It is only man who receives nothing! Neither his labour, nor his foresight, nor his courage can preserve him from misfortune; his fellow beings are often his worst enemies and his old age is often the extreme of misery. Such is our share of existence.

Some people would like to change these things, but no one has the courage and the good sense which are necessary.

Finally, at nightfall we separated, to think over, each alone in his corner, the terrible blow that had overwhelmed us.

XIX

On the following day, which was the first of November, at dawn, I set out for Graufthal. I had put on my blouse, my thick shoes, and my felt hat. The trees along the roadside were bending under their covering of frost; occasionally a blackbird or a thrush would rise from under the white brushwood, uttering its cry, as if to bid me farewell. I have often thought of it since; I was on the path of exile, George; it was only beginning, and extended very far.

Towards seven o'clock I arrived under the large rocks, where the most wretched huts in the village were situated—the others were built along the banks of the river—and I stopped before that of Father Ykel. I went through the kitchen into the smoky little parlour of the inn. Nothing was stirring; I thought I was alone and I was about to call, when I saw Ykel, sitting behind the stove, his short black pipe, with a copper cover, between his teeth, and his cotton cap pushed over one ear; he did not move, as he had had, a few weeks before, an attack of rheumatism, brought on by his long fishing excursions among the mountain streams, and also at night by torchlight, amid the mists.

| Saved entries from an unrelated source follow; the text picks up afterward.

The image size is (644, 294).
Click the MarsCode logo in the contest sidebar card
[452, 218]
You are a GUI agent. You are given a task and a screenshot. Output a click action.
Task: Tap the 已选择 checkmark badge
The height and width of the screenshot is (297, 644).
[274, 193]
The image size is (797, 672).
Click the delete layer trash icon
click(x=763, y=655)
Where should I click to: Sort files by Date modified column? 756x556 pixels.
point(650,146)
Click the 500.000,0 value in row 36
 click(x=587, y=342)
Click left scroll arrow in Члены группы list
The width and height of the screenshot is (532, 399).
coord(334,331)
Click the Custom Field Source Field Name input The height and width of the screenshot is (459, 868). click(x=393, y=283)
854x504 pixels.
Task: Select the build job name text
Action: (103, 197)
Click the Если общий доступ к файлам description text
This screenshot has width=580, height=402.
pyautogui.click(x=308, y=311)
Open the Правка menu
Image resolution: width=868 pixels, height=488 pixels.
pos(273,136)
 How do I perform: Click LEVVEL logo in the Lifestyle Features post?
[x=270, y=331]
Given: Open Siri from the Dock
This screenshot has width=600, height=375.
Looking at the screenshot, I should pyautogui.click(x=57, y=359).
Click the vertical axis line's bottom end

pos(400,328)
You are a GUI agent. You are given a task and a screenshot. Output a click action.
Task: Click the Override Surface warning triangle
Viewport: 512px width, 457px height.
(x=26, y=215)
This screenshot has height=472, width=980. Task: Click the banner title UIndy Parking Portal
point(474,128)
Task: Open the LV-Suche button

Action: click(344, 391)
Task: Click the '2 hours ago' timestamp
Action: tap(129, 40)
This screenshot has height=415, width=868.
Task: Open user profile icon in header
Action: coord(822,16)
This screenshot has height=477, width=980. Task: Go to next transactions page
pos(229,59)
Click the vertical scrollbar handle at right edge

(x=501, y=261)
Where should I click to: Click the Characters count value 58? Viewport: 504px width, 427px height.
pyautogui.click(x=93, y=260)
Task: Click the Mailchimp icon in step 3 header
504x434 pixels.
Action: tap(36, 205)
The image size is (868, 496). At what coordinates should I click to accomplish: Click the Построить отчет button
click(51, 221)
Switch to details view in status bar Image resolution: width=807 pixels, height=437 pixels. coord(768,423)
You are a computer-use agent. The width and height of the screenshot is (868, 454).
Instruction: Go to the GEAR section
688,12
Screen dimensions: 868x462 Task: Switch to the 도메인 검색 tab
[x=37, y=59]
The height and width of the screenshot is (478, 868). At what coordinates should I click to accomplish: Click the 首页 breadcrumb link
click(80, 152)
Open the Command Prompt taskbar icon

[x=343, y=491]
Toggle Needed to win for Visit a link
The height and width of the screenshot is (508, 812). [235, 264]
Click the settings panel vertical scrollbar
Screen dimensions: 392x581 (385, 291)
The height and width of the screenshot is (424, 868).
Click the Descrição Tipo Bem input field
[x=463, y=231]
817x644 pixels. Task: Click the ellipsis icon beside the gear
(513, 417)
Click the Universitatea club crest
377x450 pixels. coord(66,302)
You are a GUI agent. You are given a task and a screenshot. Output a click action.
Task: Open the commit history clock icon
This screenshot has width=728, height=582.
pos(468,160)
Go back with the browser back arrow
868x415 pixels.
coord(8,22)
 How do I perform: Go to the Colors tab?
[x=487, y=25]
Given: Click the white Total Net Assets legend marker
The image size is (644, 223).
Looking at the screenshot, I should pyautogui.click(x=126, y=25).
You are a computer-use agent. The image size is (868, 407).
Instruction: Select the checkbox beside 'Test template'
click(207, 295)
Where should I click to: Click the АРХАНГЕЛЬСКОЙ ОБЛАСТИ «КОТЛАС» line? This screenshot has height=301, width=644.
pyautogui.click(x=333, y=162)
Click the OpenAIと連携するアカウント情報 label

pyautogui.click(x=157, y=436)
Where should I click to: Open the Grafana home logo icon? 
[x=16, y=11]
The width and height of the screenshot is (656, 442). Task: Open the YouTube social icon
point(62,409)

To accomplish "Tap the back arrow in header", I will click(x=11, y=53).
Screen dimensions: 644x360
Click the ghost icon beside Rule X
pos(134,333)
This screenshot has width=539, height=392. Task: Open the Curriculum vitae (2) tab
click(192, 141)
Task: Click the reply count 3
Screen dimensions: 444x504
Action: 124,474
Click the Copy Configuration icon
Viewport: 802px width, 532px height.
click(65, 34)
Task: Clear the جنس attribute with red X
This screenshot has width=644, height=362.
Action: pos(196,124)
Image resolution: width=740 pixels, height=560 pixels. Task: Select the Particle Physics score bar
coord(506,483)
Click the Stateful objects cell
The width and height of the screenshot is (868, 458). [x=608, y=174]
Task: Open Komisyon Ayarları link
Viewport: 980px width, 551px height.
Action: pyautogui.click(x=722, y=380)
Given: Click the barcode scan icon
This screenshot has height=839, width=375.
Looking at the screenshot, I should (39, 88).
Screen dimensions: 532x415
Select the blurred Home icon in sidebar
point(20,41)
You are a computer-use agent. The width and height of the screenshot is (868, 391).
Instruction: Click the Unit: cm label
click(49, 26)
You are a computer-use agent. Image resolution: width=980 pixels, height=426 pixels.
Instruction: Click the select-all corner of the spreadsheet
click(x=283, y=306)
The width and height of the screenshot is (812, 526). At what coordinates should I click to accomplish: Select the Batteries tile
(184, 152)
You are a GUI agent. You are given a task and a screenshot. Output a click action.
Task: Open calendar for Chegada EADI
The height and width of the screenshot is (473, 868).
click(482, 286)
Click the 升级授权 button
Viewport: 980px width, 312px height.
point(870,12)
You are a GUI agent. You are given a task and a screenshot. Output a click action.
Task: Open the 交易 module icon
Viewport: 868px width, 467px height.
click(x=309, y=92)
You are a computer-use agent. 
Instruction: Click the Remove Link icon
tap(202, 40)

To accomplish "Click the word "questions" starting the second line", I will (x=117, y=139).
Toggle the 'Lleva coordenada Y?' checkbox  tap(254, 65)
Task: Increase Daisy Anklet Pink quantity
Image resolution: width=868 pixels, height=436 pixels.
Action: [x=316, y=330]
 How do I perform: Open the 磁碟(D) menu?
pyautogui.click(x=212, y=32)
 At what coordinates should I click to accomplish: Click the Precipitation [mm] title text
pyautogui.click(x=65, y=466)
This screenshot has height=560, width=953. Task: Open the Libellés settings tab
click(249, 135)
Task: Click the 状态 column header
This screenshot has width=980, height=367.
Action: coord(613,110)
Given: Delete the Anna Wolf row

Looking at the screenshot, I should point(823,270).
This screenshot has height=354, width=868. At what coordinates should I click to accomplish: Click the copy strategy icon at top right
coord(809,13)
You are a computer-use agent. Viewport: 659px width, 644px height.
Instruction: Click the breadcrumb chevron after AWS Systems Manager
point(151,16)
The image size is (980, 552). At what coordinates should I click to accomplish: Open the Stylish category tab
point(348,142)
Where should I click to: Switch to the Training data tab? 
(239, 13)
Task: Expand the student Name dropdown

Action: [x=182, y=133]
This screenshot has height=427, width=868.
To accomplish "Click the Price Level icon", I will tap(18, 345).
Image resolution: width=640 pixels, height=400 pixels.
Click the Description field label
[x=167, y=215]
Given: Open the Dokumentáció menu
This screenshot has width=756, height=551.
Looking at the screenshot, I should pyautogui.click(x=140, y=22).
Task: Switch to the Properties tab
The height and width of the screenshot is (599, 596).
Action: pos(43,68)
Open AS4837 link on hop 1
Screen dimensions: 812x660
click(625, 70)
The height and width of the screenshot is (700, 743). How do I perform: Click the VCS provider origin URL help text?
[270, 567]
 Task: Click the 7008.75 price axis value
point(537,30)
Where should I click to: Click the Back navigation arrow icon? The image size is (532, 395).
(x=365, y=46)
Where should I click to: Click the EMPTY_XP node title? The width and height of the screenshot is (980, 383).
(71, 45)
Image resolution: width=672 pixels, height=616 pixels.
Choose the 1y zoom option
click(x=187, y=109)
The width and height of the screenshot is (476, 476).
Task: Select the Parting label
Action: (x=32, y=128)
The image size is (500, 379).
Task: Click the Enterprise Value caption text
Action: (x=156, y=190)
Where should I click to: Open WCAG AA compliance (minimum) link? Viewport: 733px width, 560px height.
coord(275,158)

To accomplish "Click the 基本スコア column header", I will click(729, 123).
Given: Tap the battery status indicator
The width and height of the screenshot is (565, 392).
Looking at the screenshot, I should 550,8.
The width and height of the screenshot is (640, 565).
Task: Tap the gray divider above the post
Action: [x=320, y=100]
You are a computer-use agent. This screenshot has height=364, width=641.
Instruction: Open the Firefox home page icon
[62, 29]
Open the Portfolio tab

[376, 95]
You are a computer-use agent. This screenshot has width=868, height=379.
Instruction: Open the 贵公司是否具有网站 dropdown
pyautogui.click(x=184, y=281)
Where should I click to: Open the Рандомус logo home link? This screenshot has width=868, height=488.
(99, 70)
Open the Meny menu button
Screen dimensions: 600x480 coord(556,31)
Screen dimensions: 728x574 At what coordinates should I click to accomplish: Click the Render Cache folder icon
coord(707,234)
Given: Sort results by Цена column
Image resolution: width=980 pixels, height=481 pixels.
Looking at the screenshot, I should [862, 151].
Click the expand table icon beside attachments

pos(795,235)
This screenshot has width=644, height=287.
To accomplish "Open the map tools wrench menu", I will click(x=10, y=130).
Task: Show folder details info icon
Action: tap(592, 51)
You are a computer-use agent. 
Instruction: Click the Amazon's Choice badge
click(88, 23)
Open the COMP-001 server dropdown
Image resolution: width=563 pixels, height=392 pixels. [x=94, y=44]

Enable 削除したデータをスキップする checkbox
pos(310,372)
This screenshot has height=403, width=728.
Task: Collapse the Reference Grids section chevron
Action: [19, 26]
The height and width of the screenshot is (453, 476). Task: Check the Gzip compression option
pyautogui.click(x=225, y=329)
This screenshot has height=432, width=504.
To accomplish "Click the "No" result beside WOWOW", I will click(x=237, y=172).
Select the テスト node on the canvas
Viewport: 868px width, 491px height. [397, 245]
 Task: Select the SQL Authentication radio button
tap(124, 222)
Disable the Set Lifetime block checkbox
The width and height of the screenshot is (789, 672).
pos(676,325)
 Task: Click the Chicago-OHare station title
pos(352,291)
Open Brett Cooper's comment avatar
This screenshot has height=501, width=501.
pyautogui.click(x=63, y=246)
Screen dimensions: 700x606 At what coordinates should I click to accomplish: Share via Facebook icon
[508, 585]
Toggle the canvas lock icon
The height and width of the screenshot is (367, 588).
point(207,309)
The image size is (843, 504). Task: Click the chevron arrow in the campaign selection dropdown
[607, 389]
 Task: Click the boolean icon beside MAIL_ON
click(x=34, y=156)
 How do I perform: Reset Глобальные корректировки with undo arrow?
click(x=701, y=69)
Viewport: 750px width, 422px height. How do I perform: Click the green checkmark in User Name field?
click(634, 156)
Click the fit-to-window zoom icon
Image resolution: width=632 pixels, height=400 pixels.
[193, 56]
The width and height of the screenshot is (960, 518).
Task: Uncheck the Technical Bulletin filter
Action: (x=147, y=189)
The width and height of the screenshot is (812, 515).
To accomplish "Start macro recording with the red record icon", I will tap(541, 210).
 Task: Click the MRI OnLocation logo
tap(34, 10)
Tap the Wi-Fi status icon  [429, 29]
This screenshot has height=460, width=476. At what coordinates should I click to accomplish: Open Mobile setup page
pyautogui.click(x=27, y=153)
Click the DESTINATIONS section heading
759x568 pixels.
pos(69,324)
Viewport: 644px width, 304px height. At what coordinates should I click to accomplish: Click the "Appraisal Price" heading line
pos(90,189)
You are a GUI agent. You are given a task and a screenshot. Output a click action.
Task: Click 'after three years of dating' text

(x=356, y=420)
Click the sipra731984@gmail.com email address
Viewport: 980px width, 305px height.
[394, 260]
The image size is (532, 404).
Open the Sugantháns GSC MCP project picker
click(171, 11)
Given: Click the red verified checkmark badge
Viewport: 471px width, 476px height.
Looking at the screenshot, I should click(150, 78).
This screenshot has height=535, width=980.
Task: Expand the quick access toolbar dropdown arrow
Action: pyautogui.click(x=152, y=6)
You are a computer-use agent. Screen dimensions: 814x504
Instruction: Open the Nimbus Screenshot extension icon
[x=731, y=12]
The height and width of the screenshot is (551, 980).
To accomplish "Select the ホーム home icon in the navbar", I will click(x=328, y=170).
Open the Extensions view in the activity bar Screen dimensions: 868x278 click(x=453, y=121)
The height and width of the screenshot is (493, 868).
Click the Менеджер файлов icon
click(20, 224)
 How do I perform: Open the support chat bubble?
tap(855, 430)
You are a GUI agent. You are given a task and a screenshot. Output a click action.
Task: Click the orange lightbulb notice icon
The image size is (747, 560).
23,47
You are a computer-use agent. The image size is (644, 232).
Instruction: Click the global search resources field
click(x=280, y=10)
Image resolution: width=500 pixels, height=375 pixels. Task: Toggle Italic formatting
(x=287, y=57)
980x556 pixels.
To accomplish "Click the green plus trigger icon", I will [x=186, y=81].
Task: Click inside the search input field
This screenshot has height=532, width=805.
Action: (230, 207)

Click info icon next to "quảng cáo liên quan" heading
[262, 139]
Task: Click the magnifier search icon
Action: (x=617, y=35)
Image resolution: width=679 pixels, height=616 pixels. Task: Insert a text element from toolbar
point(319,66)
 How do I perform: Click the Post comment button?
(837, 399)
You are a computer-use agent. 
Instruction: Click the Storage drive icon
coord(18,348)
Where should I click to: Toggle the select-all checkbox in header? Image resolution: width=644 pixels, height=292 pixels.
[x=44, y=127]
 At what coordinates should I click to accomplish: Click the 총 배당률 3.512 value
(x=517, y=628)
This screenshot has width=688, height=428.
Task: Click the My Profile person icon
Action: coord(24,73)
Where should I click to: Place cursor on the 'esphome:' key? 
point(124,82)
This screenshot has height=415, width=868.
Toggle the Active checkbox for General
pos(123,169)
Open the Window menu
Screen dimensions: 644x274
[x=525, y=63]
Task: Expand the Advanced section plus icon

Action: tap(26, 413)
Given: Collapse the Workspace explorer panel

The valley had never known such a fisher; he sold crawfish and trout to the great hotels of Strasbourg. Unhappily, as we all have to pay for our imprudences, sooner or later, he had been attacked by the rheumatism, and now all he could do was to sit and think about the best places in the river and the great hauls he used to make.

When I discovered him, his little green eyes were already fixed upon me.

"Is it you, Father Frederick?" he said. "What is your business here among these rascals who are robbing us? If I were you, I would stay quietly in the forest; the wolves are much better neighbours."

"We cannot always do as we like," I answered. "Are your three upper rooms still empty, and have you room enough in your stable for two cows?"